Back in July, news broke out that Uber was considering the acquisition of 50% or more of Middle East competitor Careem, ahead of a planned IPO in 2019.
Now, the $62 billion ride-hailing company is having continued discussions with Careem regarding an acquisition, Bloomberg reported after hearing from people familiar with the matter.
What started off as an interesting development that had arisen out of the fierce rivalry between the two companies, seems to be picking up steam as a possible eventuality as Uber persists in its offer.
Careem sees the benefits of a merger, but do shareholders do as well?
Earlier this year, media reports put Careem at around $1.5 billion.
Now, the new info from these sources forecasts a boost in the company’s valuation, putting it at around $2-$2.5 billion.
It seems that Careem management is on board with such a deal was it to happen. The sources explained that management was, in fact, trying to convince shareholders of the potential benefits for the company if they were to merge with their competitors. No decisions have been made as of yet.
A deal might be looking more likely, but nothing could come out of it in the end.

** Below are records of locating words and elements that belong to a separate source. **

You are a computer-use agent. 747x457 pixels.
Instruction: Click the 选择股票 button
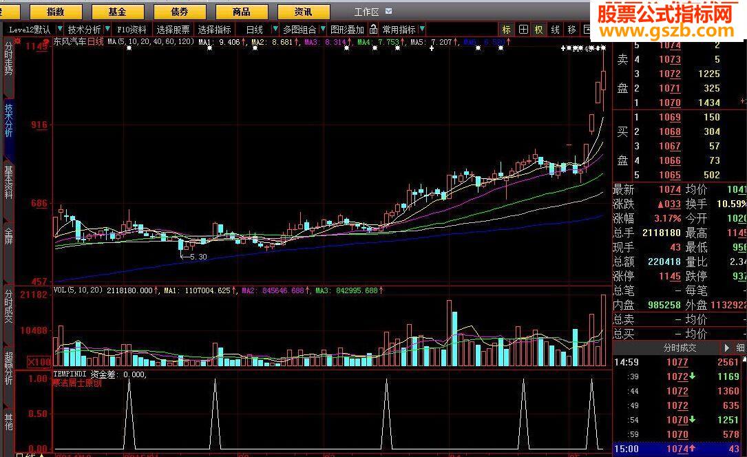click(173, 30)
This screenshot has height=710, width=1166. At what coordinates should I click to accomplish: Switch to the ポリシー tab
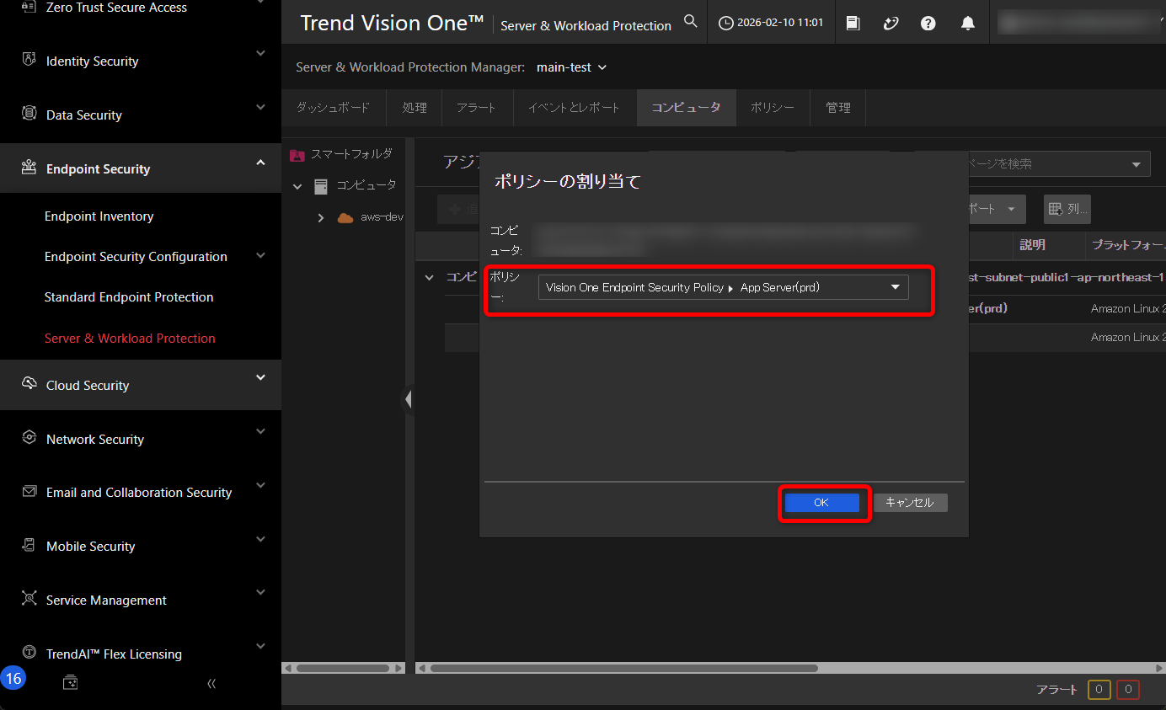(x=772, y=108)
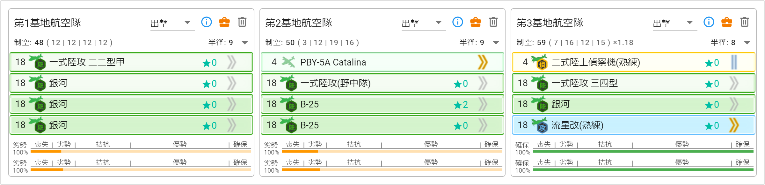
Task: Delete 第3基地航空隊 with trash icon
Action: pyautogui.click(x=745, y=22)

“We believe the consumer internet opportunity in the region is massive and untapped,” Careem said in an emailed statement to Bloomberg. “In the last couple of years, the rest of the world has begun to embrace this opportunity and we have been approached by multiple strategic and financial investors. Our ambition remains to build a lasting tech institution from the region.”
All of Uber’s actions are in anticipation of its planned IPO
The aforementioned IPO means Uber needs to have all its pieces in check and in position, and with a large market such as the MENA region, Uber needs to make sure it knows where it stands with customers.
Uber has been slimming down its businesses outside its core markets as it prepares for its own public offering. Last year, Uber and Yandex NV agreed to merge their ride-hailing businesses in Russia, Bloomberg reports. In March, Uber agreed to swap its business in Southeast Asia for a 27.5% stake in Singapore-based rival Grab Holdings Inc.
It seems that Uber is realizing that they can’t afford to downscale or lose out on market share anymore if they hope for the IPO to go through as smoothly as possible.